• About this task
Please state how many lines in the records contain the string "computer", with no words besides the number.

= = =

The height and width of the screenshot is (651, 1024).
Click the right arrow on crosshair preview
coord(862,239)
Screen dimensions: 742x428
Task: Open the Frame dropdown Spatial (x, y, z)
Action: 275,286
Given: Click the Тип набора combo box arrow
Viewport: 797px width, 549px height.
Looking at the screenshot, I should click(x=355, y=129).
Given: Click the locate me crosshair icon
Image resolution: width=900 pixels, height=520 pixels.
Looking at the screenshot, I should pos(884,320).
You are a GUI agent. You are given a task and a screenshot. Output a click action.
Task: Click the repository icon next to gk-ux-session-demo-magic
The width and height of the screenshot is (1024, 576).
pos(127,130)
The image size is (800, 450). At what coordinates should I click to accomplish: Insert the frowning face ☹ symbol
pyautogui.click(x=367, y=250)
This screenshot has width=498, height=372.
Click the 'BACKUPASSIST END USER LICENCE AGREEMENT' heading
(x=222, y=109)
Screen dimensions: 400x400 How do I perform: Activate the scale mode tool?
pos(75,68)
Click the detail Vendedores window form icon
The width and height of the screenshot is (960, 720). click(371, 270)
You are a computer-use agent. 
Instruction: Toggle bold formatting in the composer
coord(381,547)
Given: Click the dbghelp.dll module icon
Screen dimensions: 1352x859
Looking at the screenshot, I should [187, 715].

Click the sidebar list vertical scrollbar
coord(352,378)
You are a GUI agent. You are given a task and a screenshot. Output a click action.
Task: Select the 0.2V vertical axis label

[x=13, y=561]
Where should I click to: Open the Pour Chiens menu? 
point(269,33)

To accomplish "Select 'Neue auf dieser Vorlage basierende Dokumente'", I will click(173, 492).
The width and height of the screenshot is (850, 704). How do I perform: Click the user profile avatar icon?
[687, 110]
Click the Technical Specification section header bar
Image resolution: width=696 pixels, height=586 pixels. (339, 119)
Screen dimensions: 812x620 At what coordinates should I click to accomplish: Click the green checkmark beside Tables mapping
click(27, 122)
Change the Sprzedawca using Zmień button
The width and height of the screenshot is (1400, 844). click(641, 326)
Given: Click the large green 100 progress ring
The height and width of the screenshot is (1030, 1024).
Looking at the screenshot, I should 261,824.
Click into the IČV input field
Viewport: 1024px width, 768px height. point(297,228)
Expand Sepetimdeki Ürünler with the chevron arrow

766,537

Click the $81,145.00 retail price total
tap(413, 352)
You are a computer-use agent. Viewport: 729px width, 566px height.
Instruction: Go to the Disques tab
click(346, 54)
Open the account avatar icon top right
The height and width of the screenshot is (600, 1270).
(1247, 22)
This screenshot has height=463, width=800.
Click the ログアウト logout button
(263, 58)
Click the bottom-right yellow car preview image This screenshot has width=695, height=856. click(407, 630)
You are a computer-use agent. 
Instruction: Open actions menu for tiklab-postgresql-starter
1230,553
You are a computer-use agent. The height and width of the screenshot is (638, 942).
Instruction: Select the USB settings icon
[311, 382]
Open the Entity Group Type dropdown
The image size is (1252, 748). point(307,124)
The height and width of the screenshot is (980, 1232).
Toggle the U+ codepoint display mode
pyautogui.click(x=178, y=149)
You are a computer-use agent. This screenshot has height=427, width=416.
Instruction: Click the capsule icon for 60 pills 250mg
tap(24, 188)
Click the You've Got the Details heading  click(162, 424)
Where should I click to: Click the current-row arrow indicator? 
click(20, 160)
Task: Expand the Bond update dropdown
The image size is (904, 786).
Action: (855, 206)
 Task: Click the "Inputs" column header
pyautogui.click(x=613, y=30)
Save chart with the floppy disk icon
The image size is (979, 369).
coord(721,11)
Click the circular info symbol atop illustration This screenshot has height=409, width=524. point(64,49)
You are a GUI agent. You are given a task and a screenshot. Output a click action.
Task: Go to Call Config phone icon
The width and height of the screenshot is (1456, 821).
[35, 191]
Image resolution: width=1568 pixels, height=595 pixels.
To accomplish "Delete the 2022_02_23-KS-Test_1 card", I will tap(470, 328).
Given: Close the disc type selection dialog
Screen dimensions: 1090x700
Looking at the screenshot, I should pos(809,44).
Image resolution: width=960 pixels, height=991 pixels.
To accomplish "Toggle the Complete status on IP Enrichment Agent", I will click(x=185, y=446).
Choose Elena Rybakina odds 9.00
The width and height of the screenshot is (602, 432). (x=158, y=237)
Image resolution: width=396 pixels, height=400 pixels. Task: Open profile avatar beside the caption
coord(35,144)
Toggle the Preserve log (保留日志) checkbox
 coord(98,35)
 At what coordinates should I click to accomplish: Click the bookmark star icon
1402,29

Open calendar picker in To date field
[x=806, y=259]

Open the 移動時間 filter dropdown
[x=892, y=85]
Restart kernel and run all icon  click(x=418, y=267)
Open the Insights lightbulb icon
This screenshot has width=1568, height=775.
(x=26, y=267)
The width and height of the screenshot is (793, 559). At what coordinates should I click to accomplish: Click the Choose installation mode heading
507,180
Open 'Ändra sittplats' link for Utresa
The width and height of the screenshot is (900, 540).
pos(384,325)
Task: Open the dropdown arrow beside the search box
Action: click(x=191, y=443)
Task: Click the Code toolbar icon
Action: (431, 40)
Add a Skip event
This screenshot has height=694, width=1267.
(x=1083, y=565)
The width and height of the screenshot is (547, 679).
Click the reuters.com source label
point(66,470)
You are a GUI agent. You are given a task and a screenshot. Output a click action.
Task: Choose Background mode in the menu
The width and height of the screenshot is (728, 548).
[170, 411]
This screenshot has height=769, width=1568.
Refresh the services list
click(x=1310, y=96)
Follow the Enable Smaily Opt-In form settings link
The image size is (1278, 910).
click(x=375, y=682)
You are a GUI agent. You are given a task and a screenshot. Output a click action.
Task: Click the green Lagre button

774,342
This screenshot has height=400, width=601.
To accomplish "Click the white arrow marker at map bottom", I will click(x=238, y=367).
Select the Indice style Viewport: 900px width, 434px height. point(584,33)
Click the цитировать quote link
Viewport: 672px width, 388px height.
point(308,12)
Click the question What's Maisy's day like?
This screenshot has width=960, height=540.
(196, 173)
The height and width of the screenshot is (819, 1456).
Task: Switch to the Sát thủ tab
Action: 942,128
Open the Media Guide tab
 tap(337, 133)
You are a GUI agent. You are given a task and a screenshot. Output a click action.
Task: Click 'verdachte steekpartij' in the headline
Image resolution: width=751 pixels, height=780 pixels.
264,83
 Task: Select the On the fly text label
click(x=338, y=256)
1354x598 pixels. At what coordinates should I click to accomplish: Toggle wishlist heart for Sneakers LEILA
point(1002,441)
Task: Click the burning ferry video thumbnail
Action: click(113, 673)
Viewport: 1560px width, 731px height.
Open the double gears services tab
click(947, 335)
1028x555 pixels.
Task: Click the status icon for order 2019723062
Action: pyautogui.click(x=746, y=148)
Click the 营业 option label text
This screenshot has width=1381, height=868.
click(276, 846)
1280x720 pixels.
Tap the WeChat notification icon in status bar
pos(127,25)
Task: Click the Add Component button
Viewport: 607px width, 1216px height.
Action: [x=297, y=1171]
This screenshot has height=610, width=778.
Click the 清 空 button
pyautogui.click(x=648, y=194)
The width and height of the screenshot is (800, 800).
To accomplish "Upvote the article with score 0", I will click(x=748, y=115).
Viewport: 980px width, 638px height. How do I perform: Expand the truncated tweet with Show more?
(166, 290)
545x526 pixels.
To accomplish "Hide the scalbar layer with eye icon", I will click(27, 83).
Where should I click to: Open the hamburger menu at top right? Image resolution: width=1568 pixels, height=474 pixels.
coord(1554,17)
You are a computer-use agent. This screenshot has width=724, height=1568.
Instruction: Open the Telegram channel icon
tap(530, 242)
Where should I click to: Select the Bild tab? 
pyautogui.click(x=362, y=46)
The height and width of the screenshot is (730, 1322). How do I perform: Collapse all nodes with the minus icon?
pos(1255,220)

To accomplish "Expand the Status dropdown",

= = =

• Task response
6